[Opening TASK DATA section]

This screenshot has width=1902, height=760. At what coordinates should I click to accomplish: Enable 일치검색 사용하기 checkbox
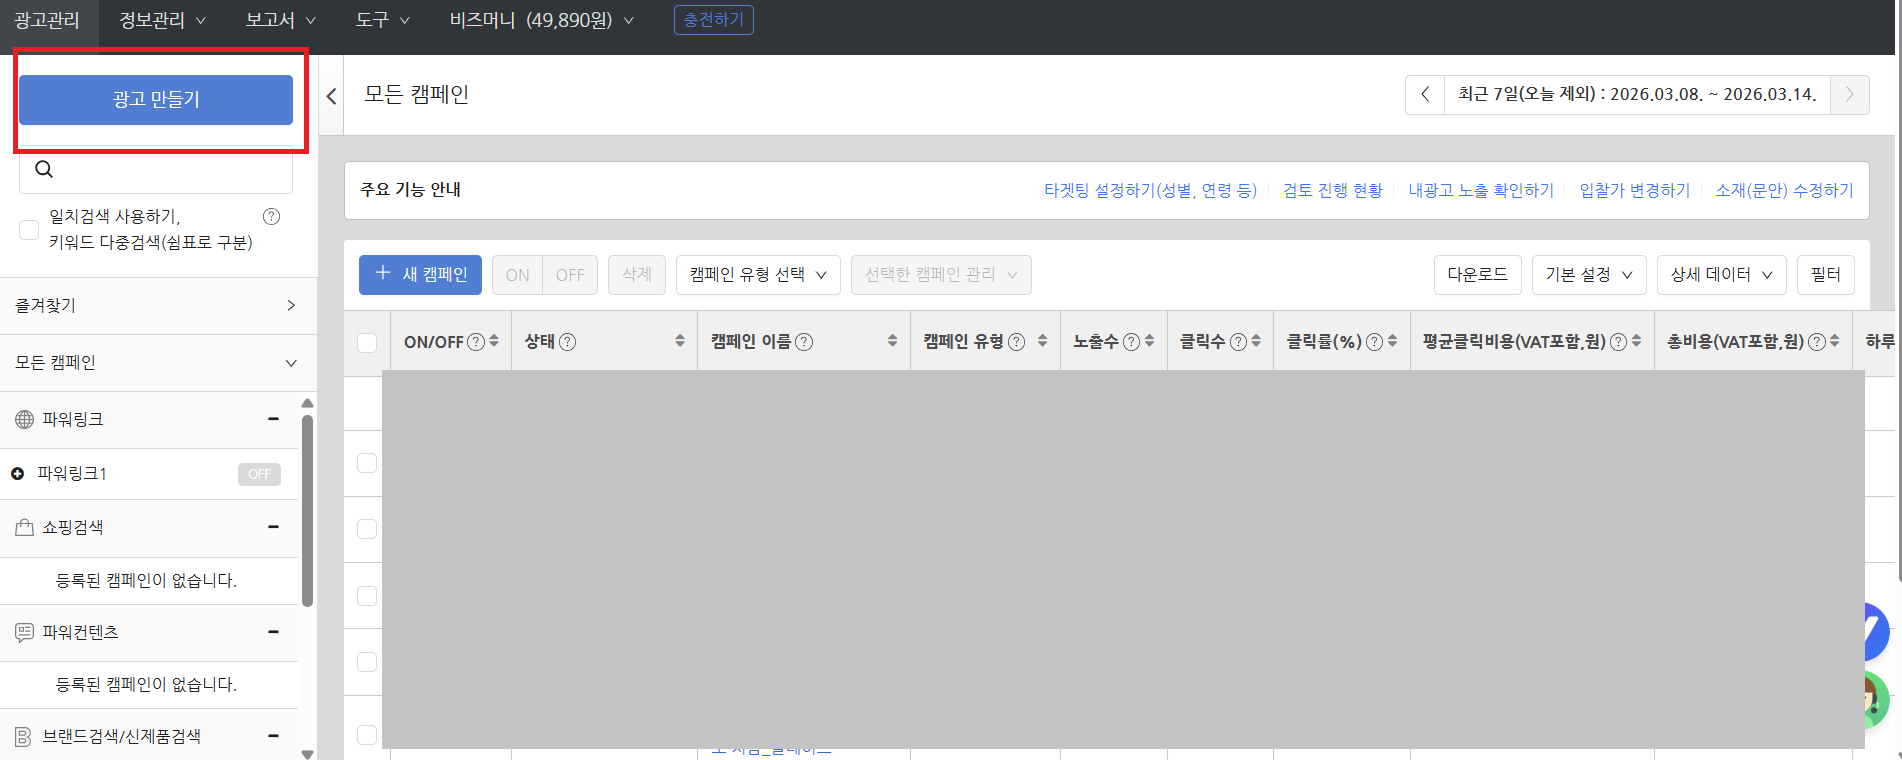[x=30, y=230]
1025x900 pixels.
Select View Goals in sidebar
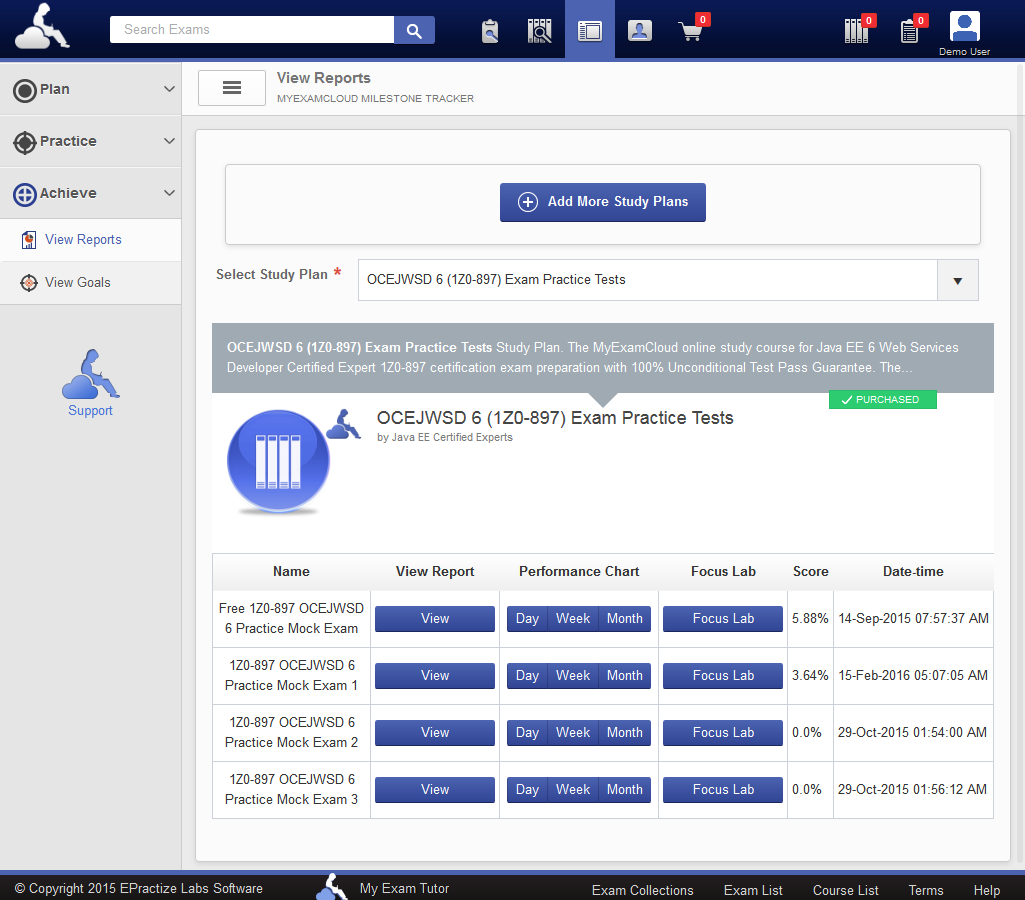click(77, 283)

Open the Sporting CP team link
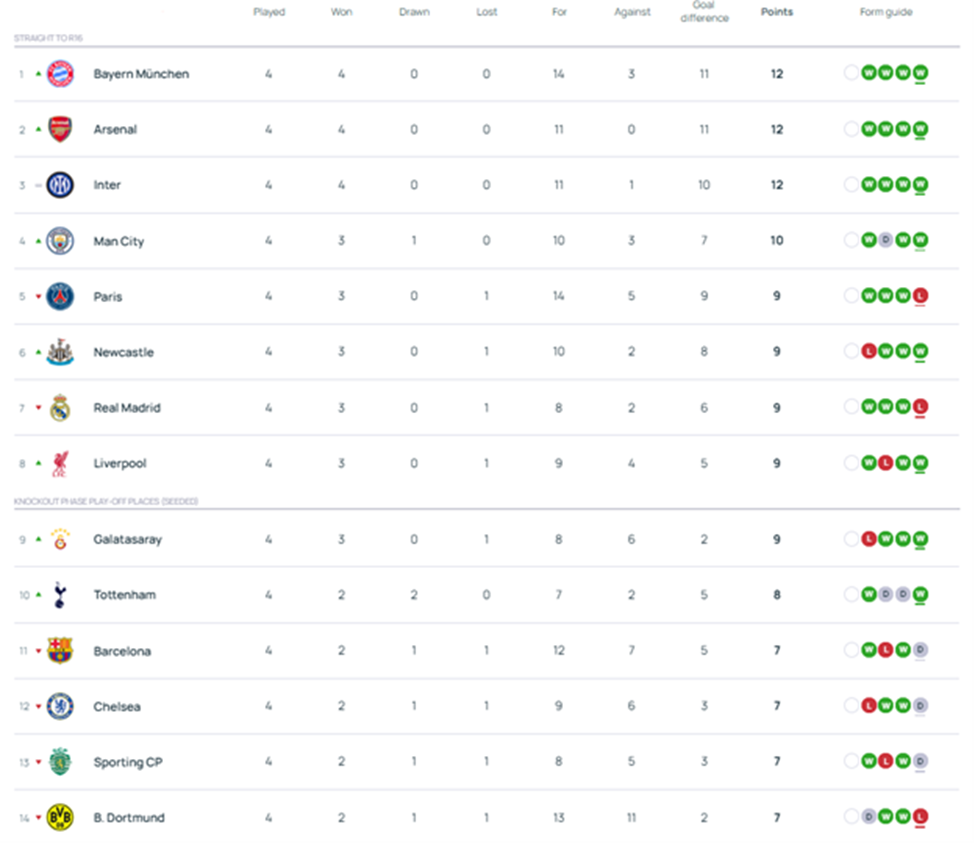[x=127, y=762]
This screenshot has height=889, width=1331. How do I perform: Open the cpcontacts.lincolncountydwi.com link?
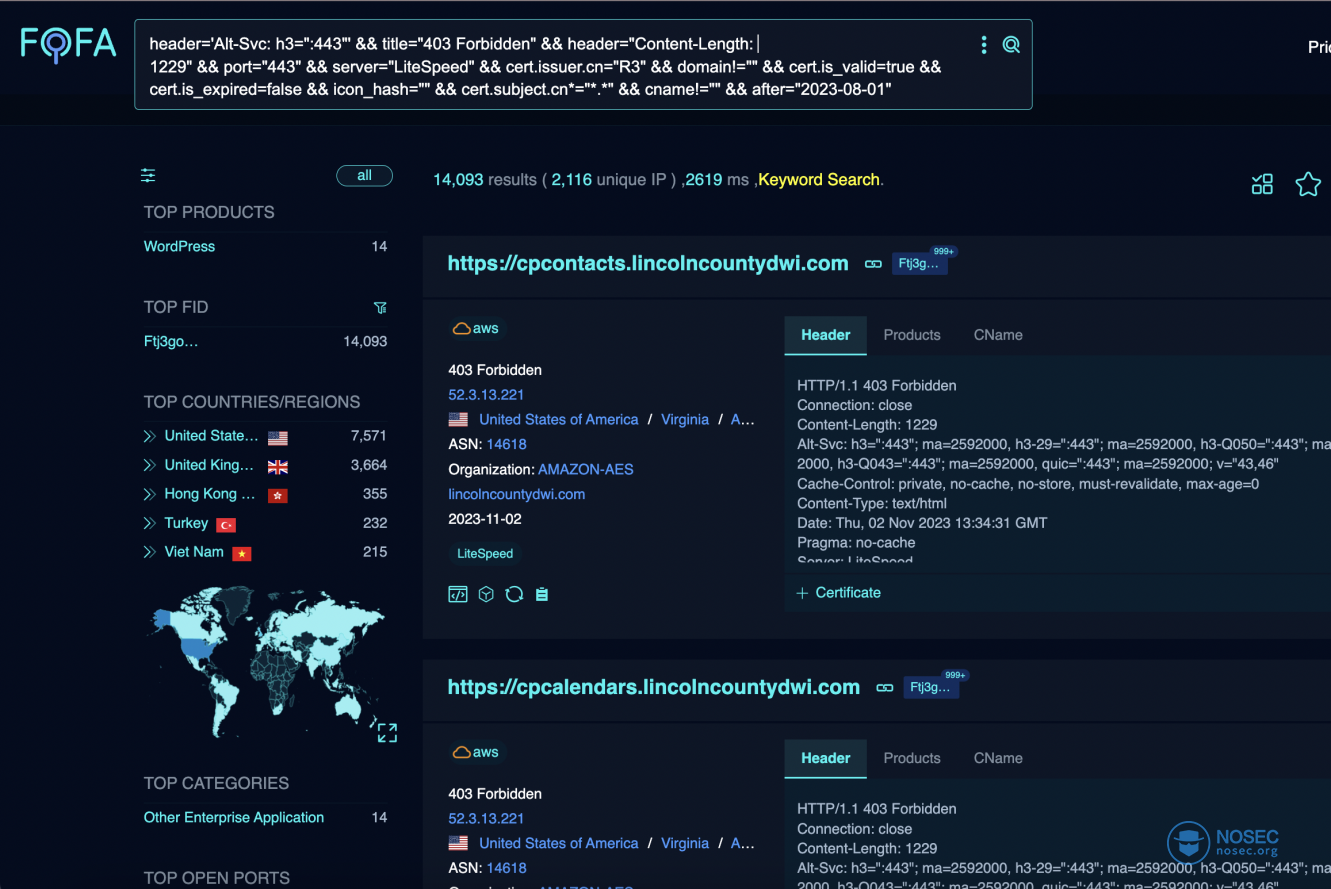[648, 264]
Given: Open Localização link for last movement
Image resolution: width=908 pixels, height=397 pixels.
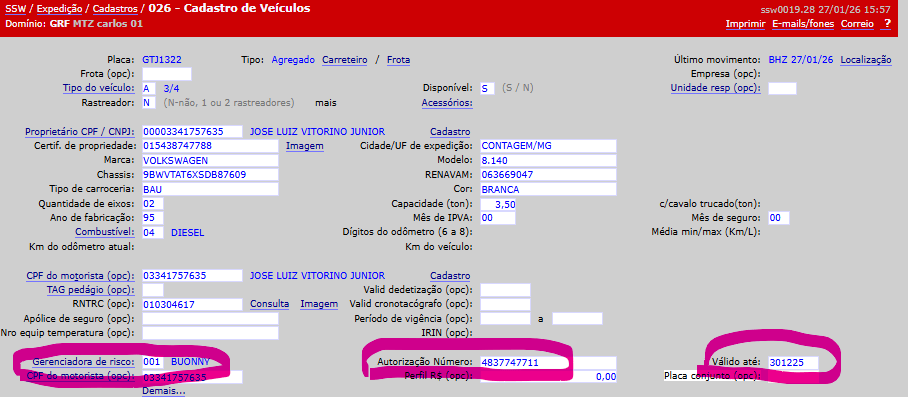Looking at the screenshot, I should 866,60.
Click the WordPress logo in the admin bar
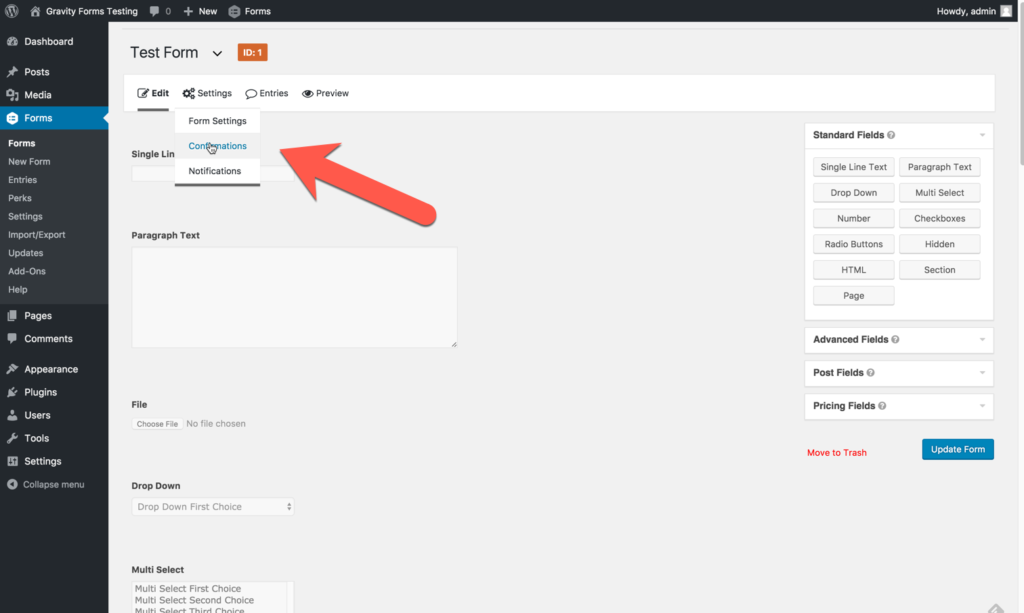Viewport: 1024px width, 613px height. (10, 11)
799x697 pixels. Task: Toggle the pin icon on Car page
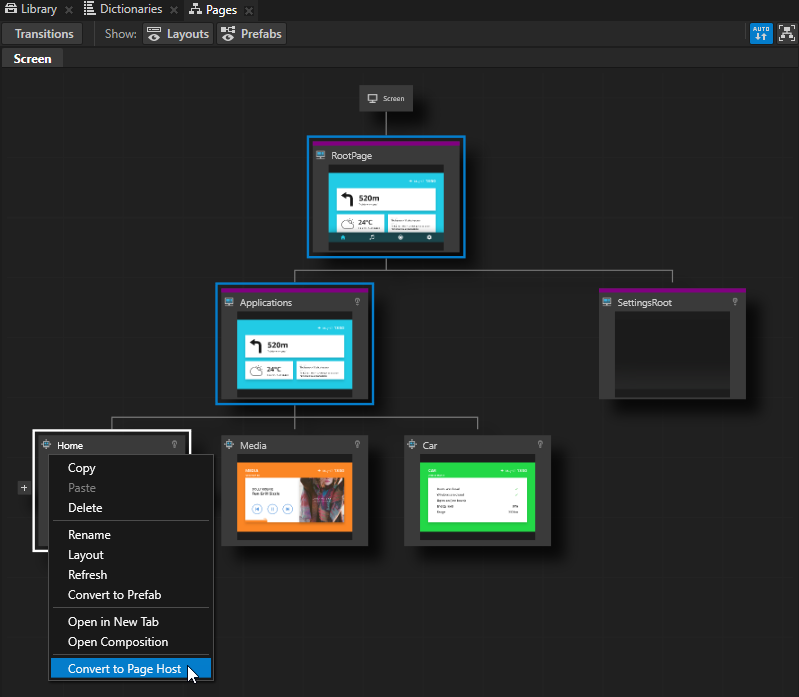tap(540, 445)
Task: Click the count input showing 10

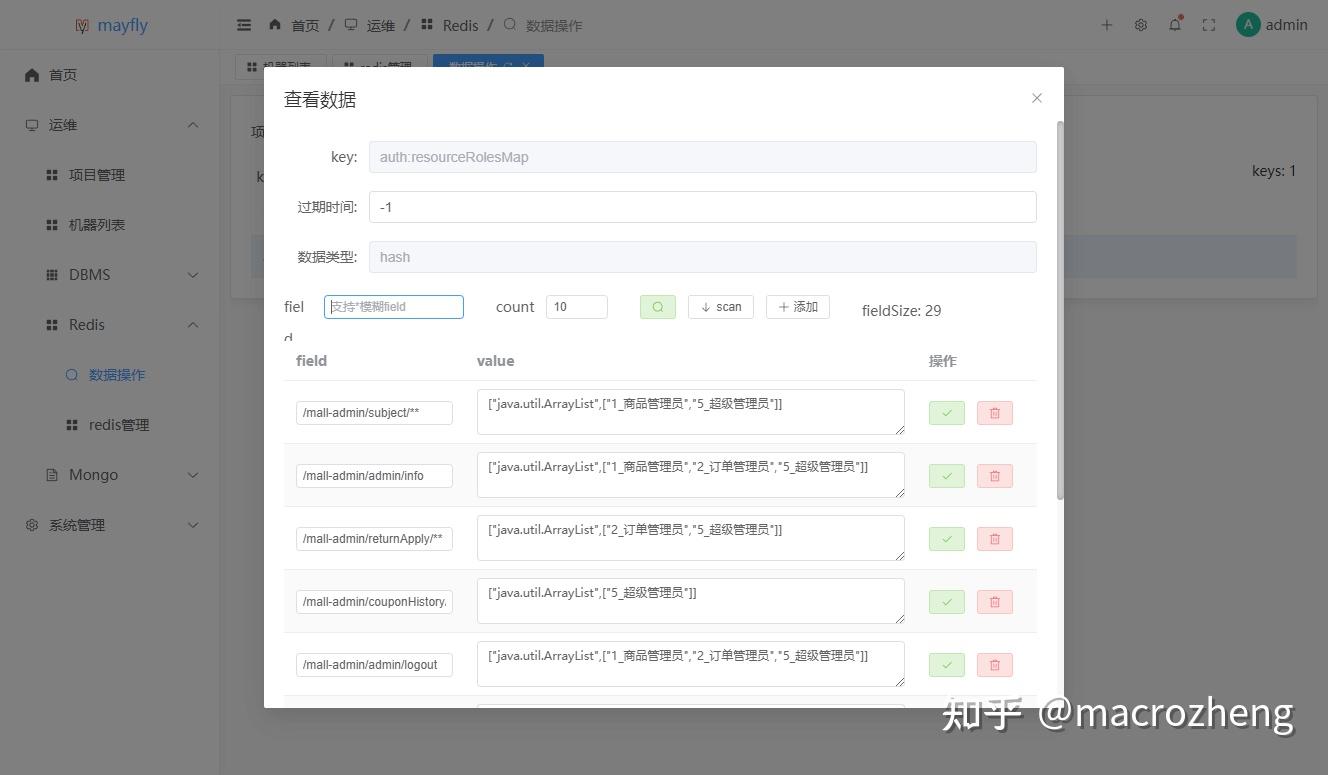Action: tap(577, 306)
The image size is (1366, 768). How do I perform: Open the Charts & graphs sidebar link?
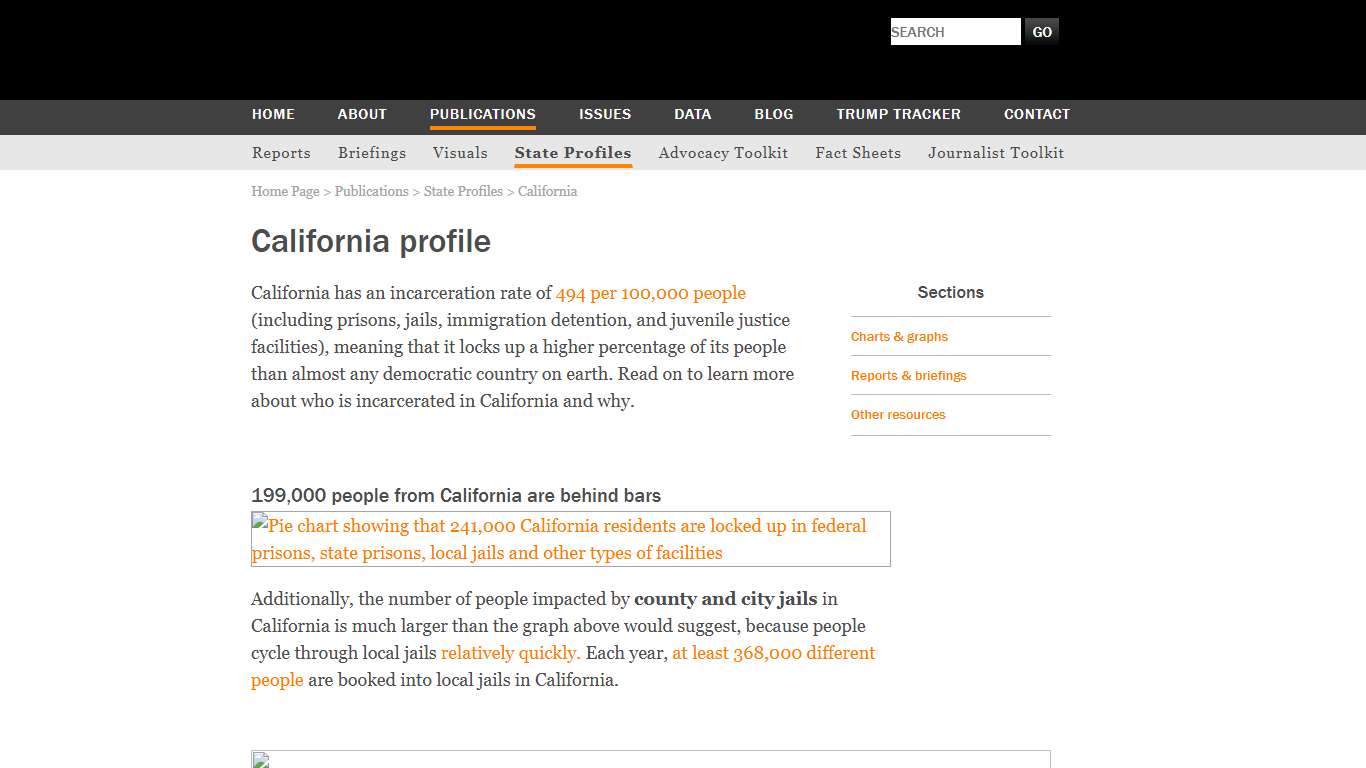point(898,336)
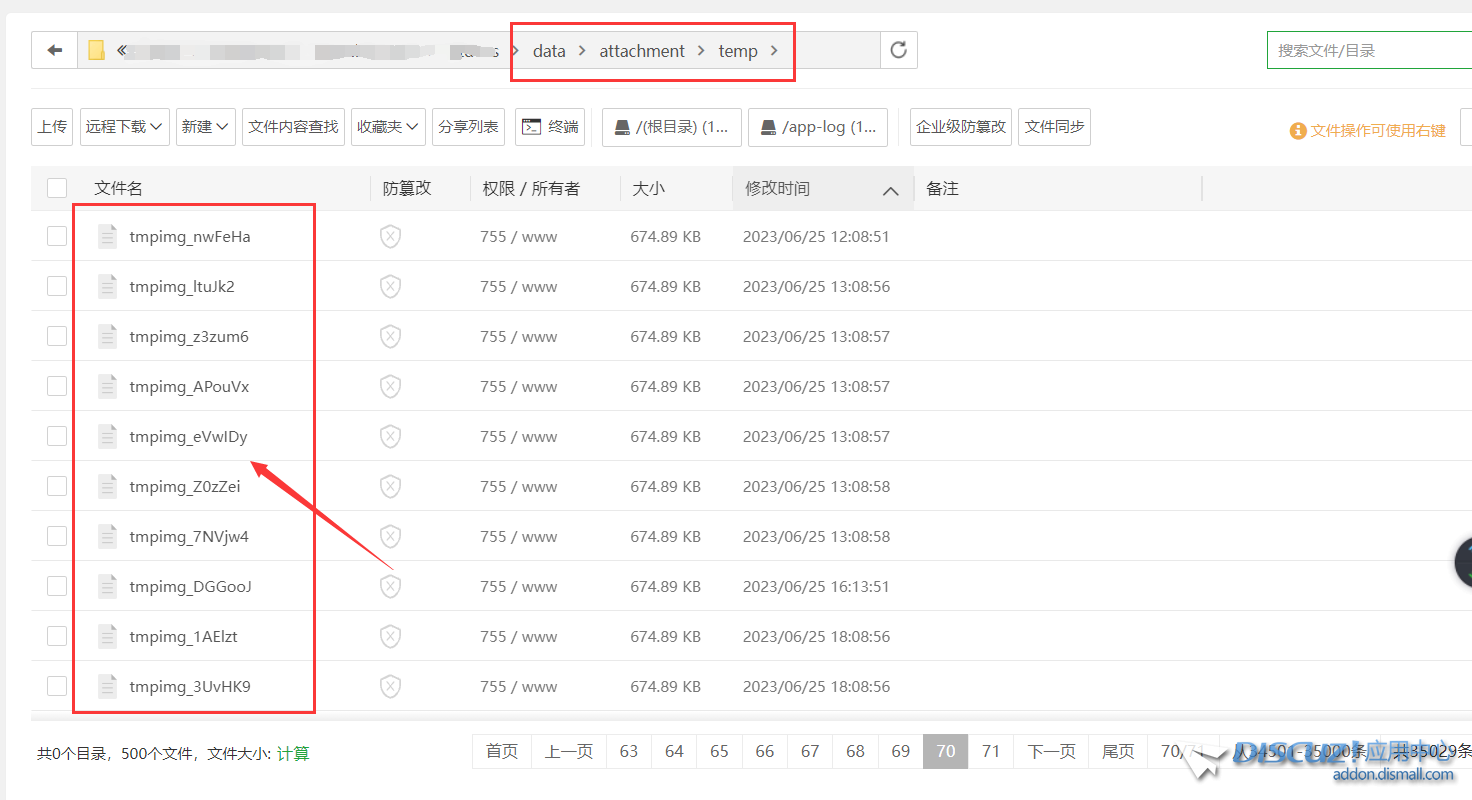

[Closing TASK DATA section]

Each line from the one holding "Given: Open Localização" down to the end of the records is to be reproduced unaltered, and the pictures are to be omitted.

Given: Open Localização link for last movement
Image resolution: width=908 pixels, height=397 pixels.
Looking at the screenshot, I should 866,60.
Click the WordPress logo in the admin bar
Viewport: 1024px width, 613px height. (10, 11)
799x697 pixels. Task: Toggle the pin icon on Car page
tap(540, 445)
Task: Click the count input showing 10

Action: tap(577, 306)
The image size is (1366, 768). How do I perform: Open the Charts & graphs sidebar link?
point(898,336)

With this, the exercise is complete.